_EXERCISE OBJECTIVE:_
In the records below, take the line with "Task: Select the VAT value IT 12345678901" and all lines after it, and copy them exactly, pictures excluded.

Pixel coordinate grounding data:
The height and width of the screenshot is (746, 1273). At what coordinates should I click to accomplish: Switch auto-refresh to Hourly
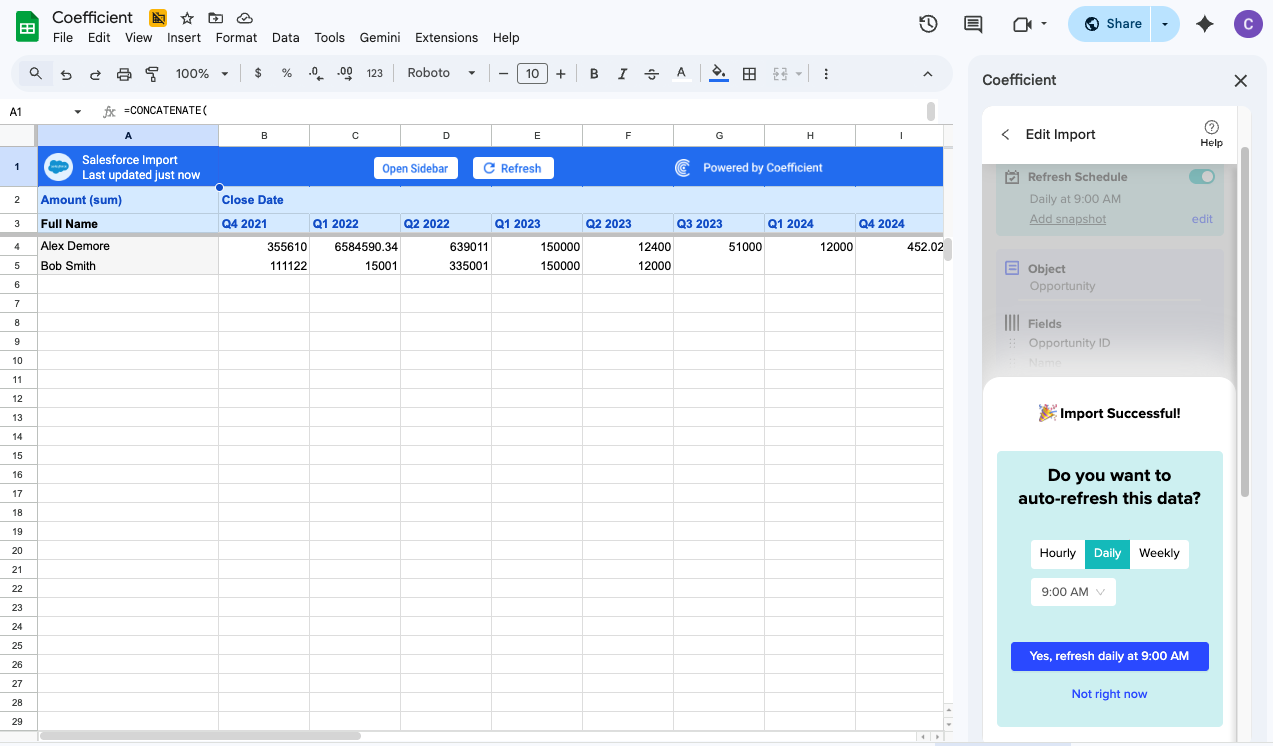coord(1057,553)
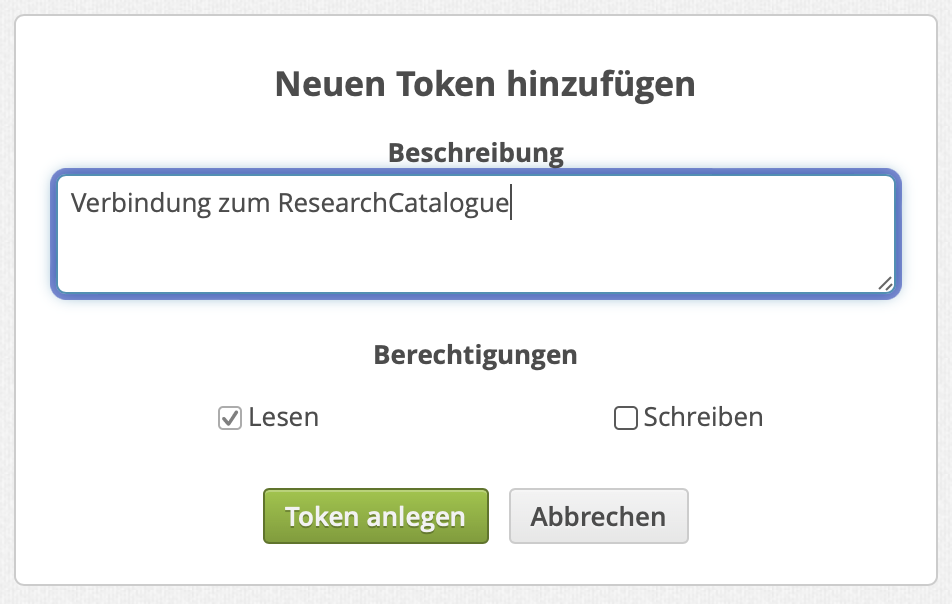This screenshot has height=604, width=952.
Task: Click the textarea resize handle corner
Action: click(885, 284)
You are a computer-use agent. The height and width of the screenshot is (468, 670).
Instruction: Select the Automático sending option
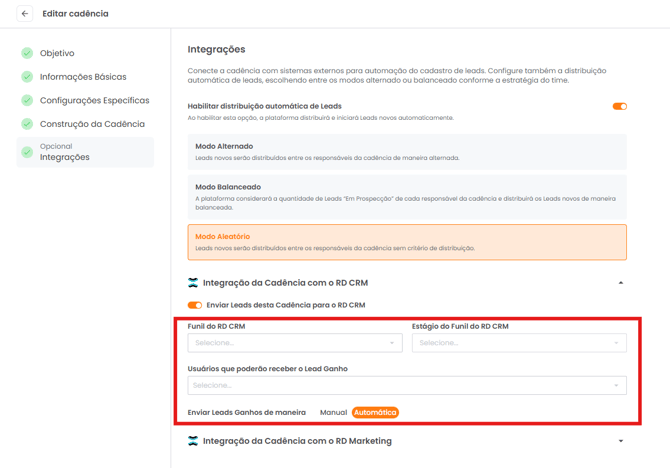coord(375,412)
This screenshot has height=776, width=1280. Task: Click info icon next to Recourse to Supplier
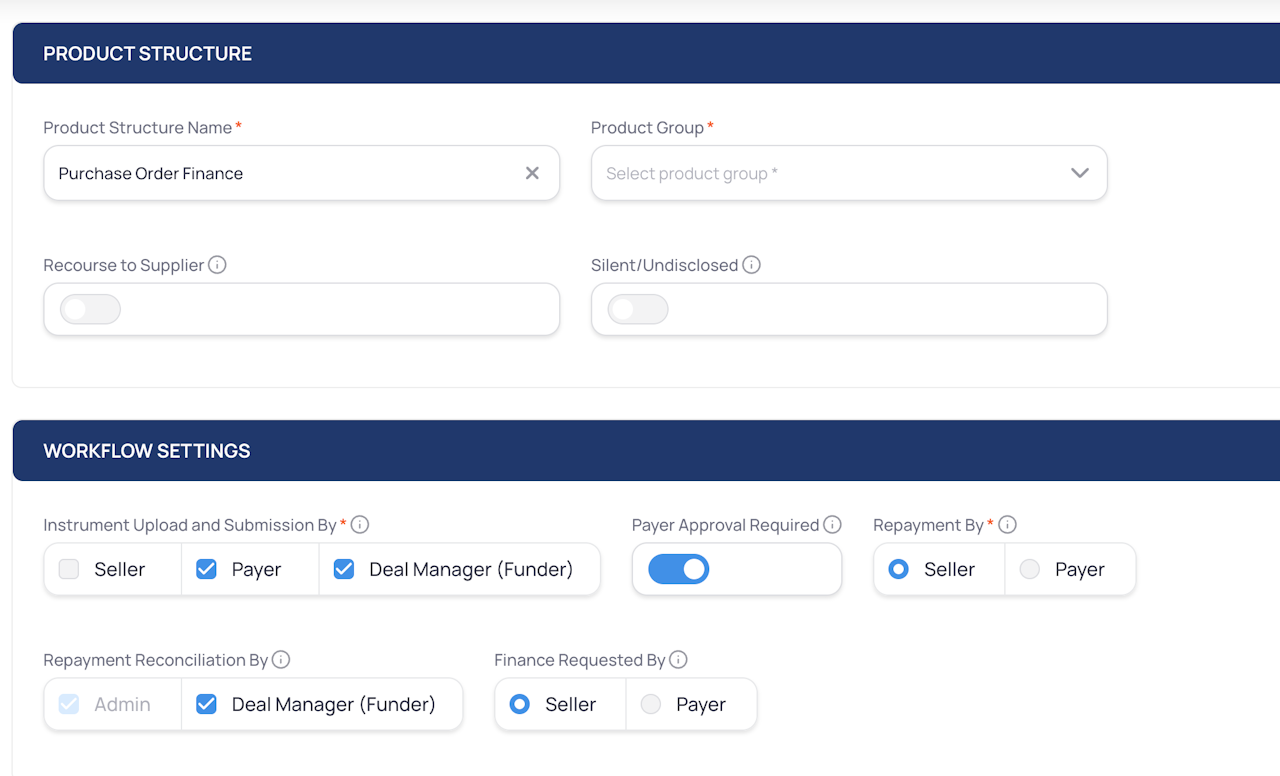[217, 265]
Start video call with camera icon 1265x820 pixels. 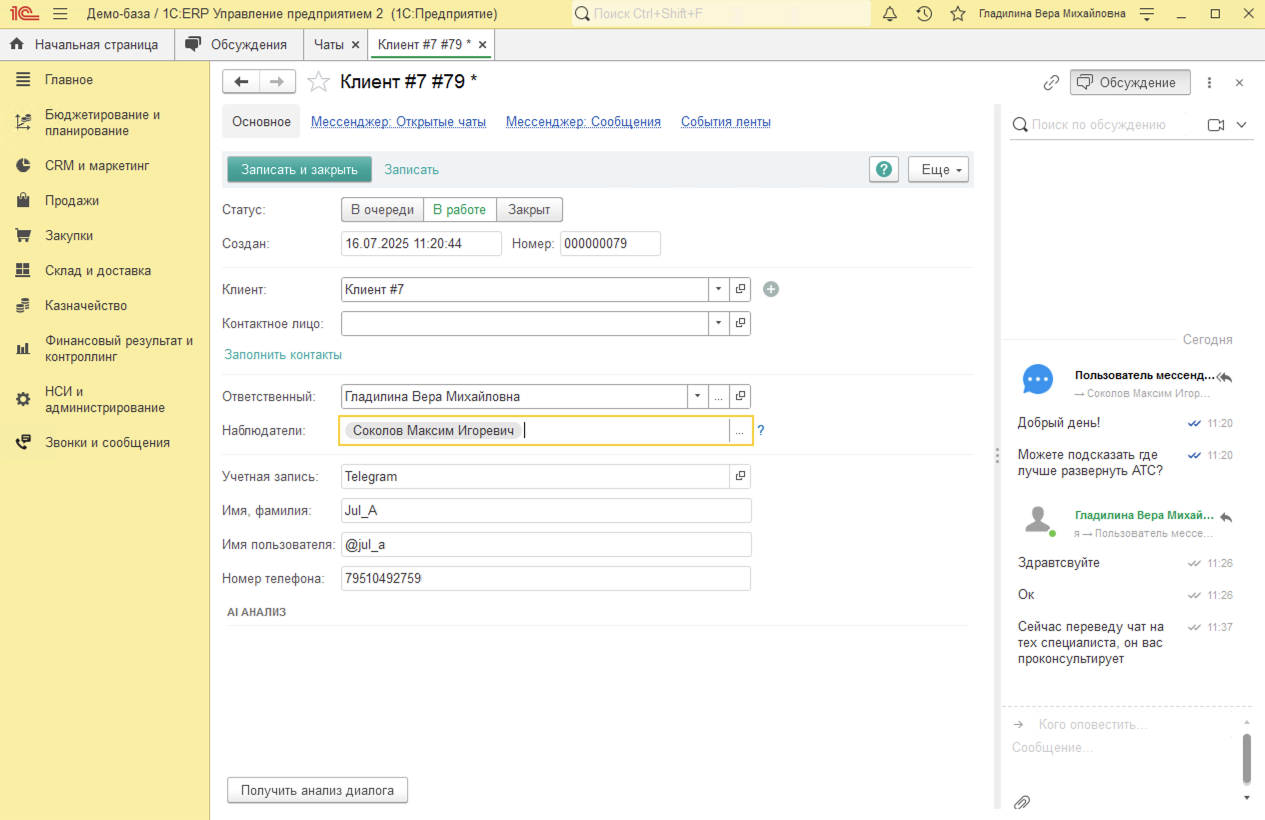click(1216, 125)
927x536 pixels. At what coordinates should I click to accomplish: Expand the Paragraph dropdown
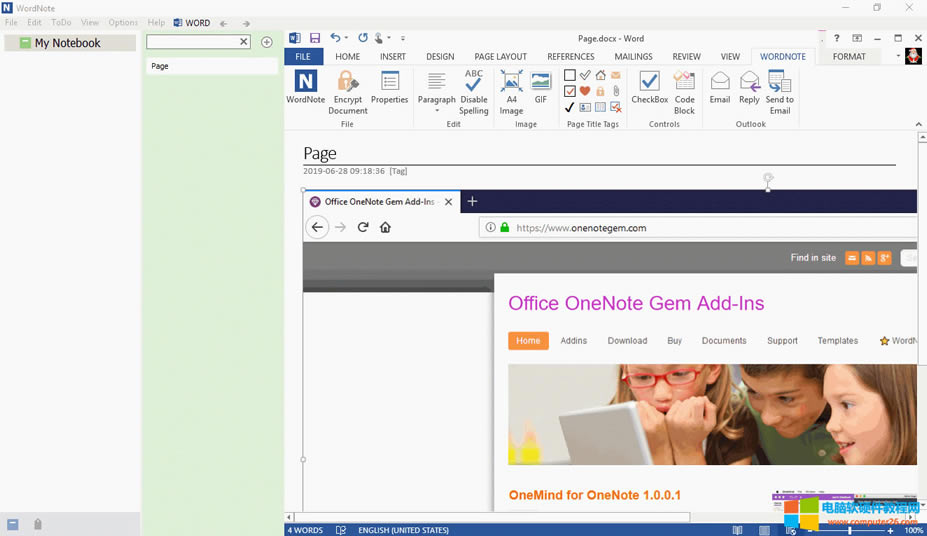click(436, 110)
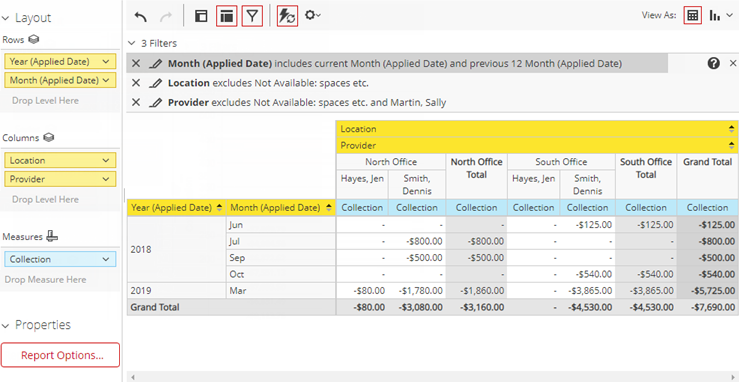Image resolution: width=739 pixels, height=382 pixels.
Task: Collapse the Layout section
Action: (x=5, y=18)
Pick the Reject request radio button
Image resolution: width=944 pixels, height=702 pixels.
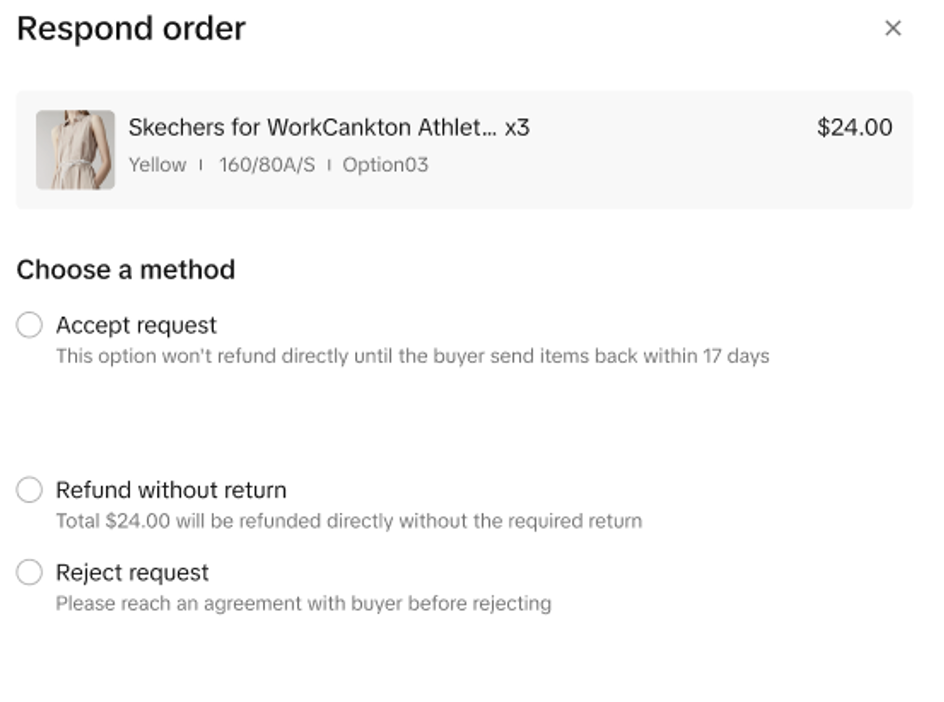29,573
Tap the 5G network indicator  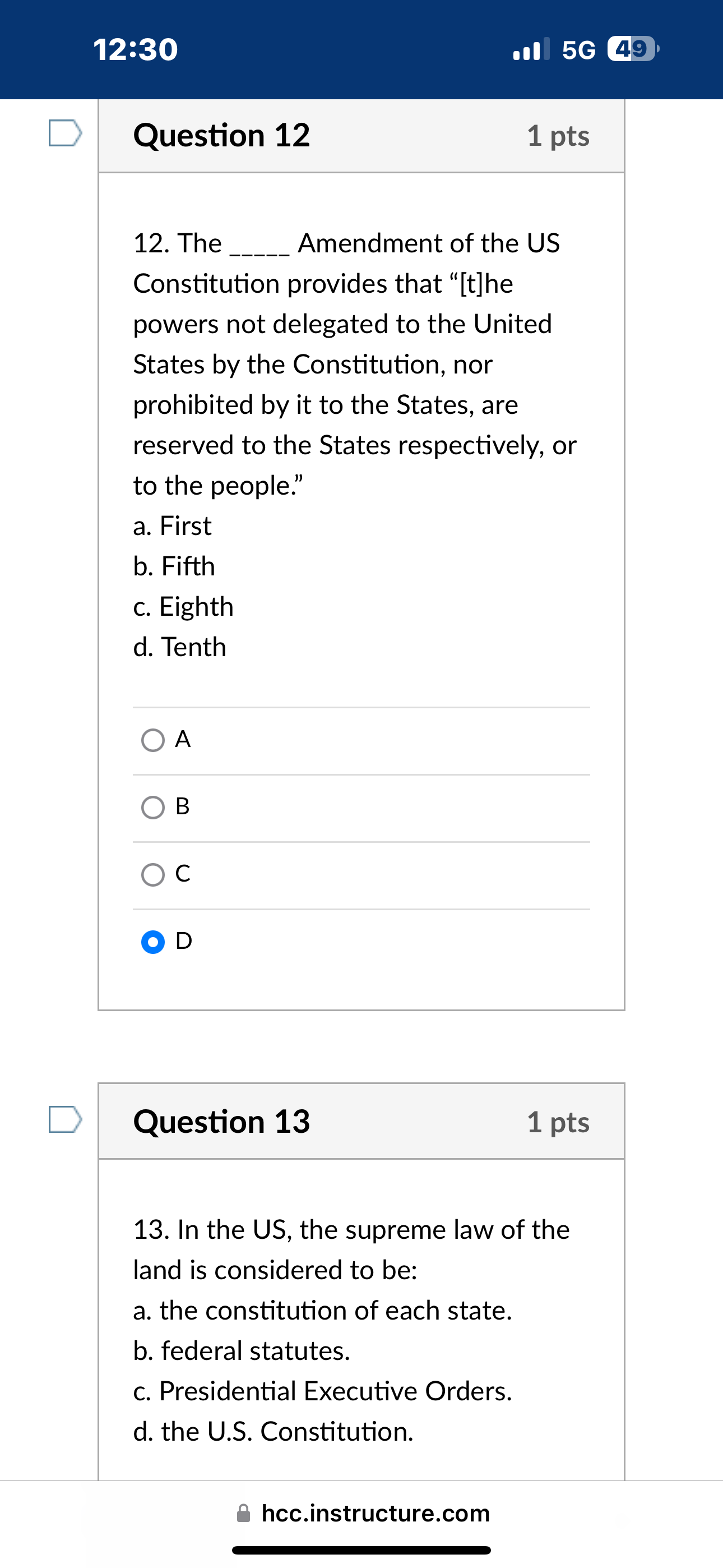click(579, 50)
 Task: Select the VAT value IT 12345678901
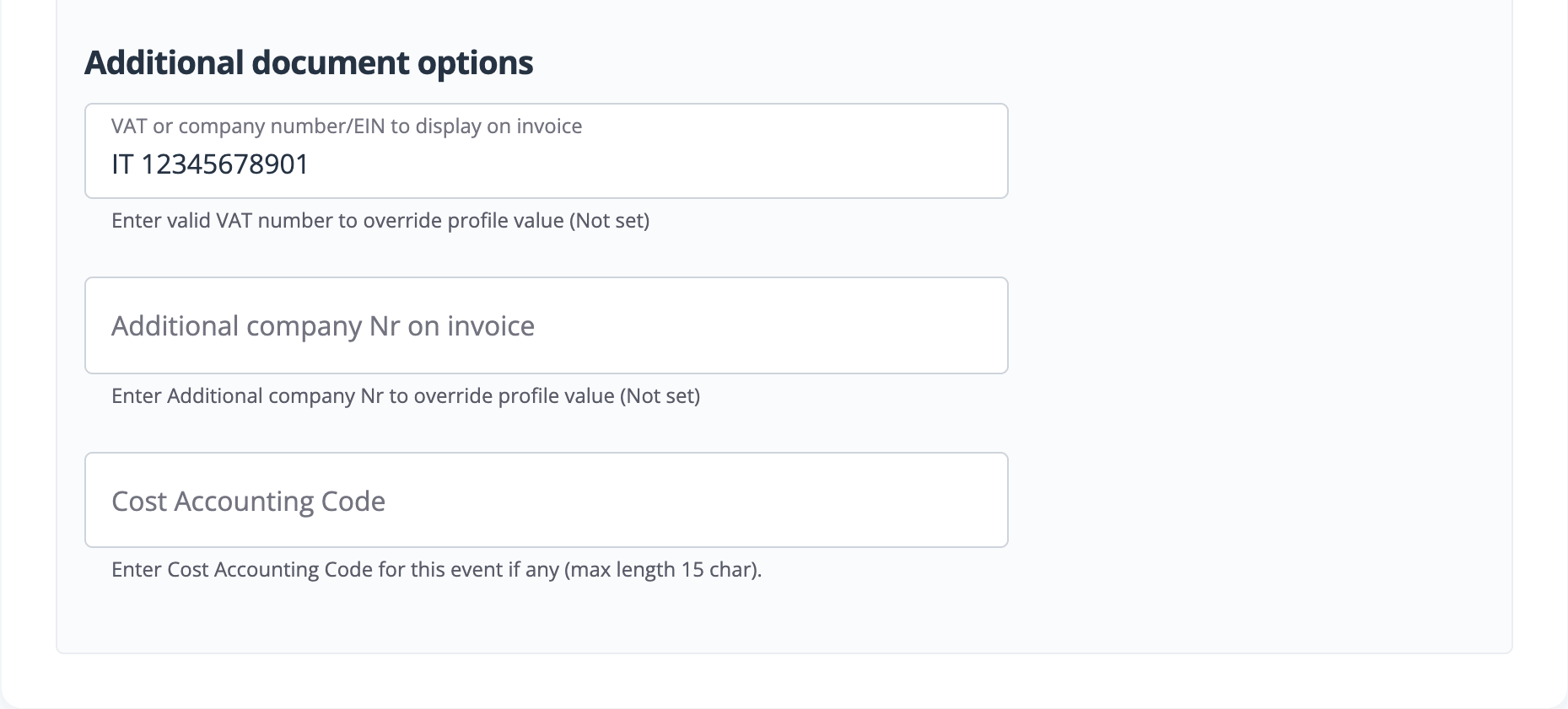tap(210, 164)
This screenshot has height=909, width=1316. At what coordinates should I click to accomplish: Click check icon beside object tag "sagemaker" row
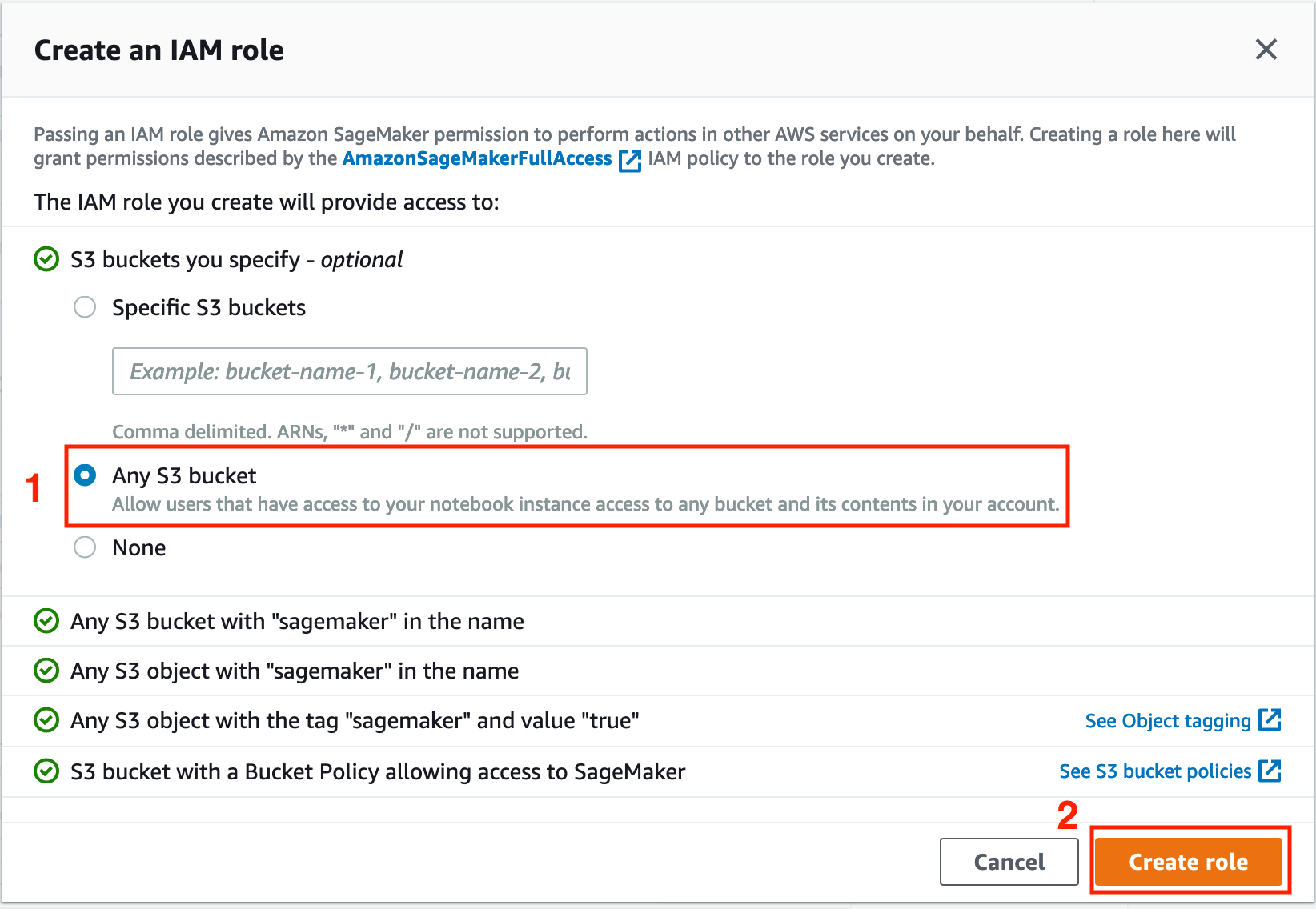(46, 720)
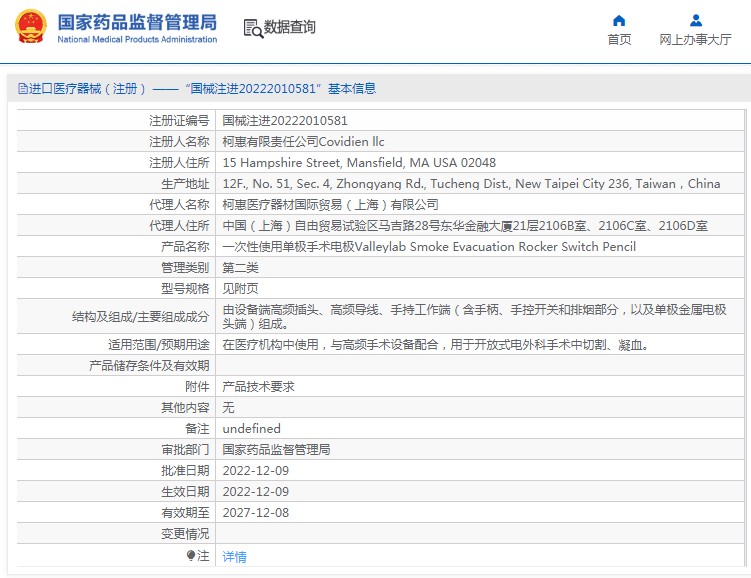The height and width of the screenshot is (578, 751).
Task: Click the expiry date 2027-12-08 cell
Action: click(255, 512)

_RESPONSE:_
 Task: Select the VAT value IT 12345678901
tap(210, 164)
This screenshot has height=909, width=1316. At what coordinates should I click to accomplish: Click check icon beside object tag "sagemaker" row
(46, 720)
The height and width of the screenshot is (578, 751).
Task: Click the expiry date 2027-12-08 cell
Action: click(255, 512)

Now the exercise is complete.